Choroba, która wraz z amerykańskim wojskiem w czasie I wojny światowej trafiła do Europy i najpełniej rozwinęła się w Hiszpanii (skąd jej późniejsza nazwa), do USA przywędrować miała z Państwa Środka przez Japonię i Kanadę (via Jokohama i Vancouver).
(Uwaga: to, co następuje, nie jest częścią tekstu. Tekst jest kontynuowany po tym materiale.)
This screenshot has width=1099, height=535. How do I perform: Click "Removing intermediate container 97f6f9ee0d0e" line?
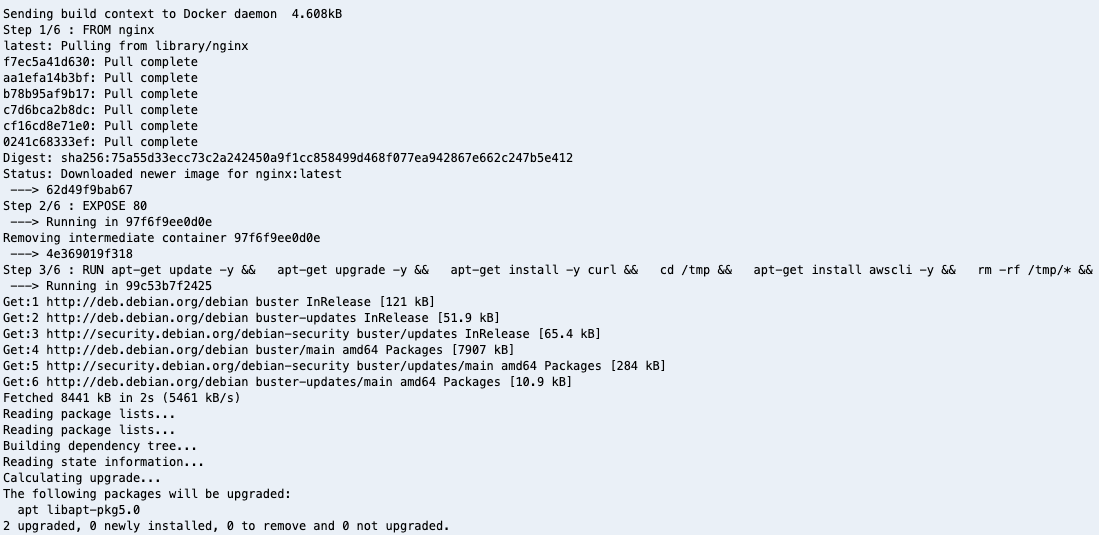(x=161, y=238)
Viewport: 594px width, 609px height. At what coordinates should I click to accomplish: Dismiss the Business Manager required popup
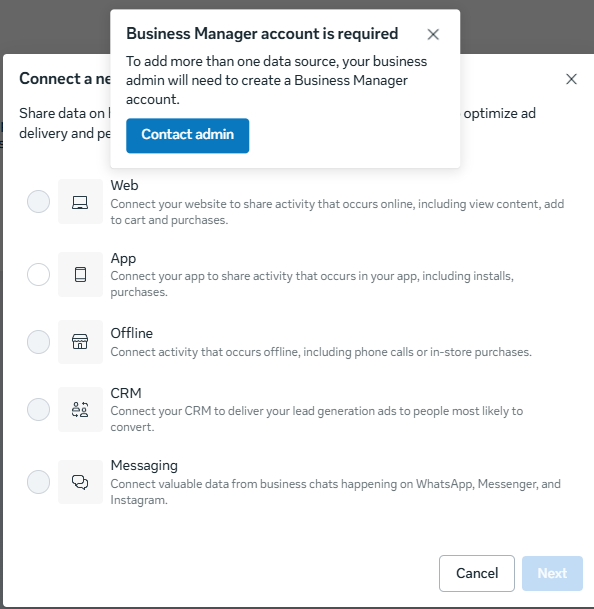433,35
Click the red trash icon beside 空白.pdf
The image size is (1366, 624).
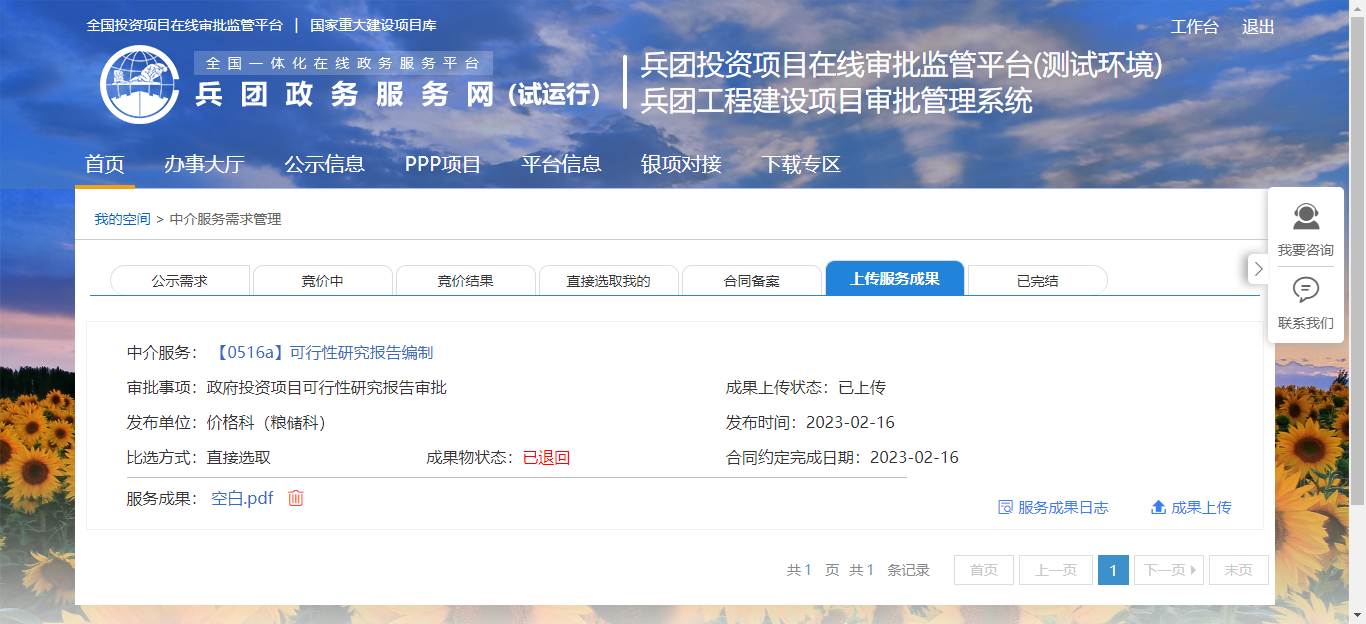[x=296, y=498]
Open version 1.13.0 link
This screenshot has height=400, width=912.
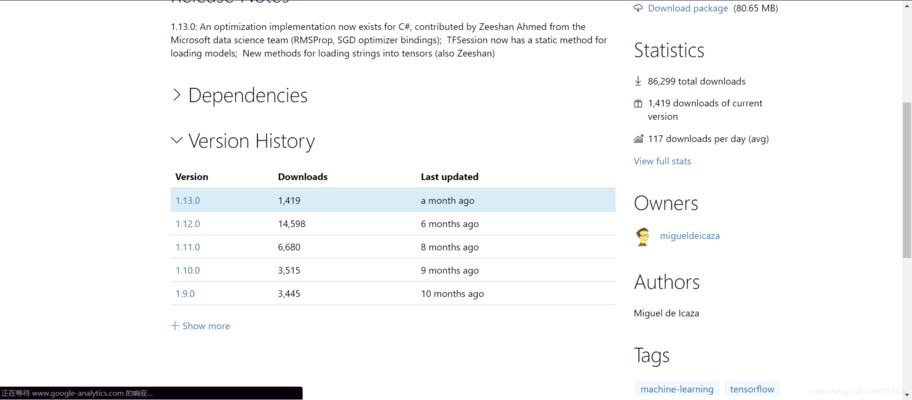(x=188, y=201)
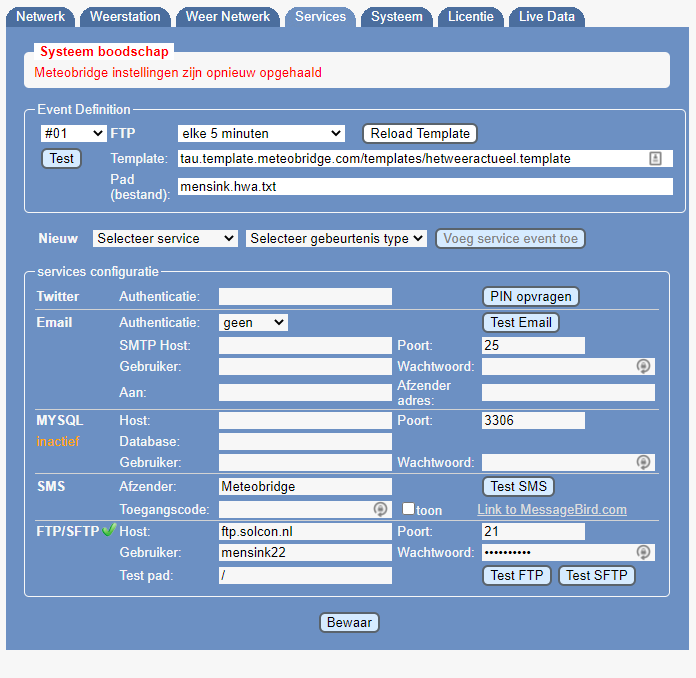Expand the 'elke 5 minuten' interval dropdown
696x678 pixels.
click(261, 133)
105 lat temu tajemnicza choroba zaczęła szerzyć się w położonej na północy Chin prowincji Shanxi. Objawy były typowe dla zimowej gorączki, która sezonowo pojawiała się w tym rejonie wraz z nadejściem pierwszych chłodów. Jednak tym razem u niektórych zakażonych rozwijały się znacznie poważniejsze objawy. Ich oddech stawał się chrapliwy i krótki, a na ustach pojawiała się różowa piana. Wskutek niedotlenienia twarz przybierała niebieski kolor, a nos, usta i koniuszki palców czerniały i obumierały. Niedługo potem podobne objawy wśród chorych zaczęły pojawiać się w Japonii i po drugie stronie Pacyfiku, w Kanadzie. Według badaczy były to początki Hiszpanki, która niebawem dotarła do Halifaksu i Nowego Jorku, a następnie do Europy.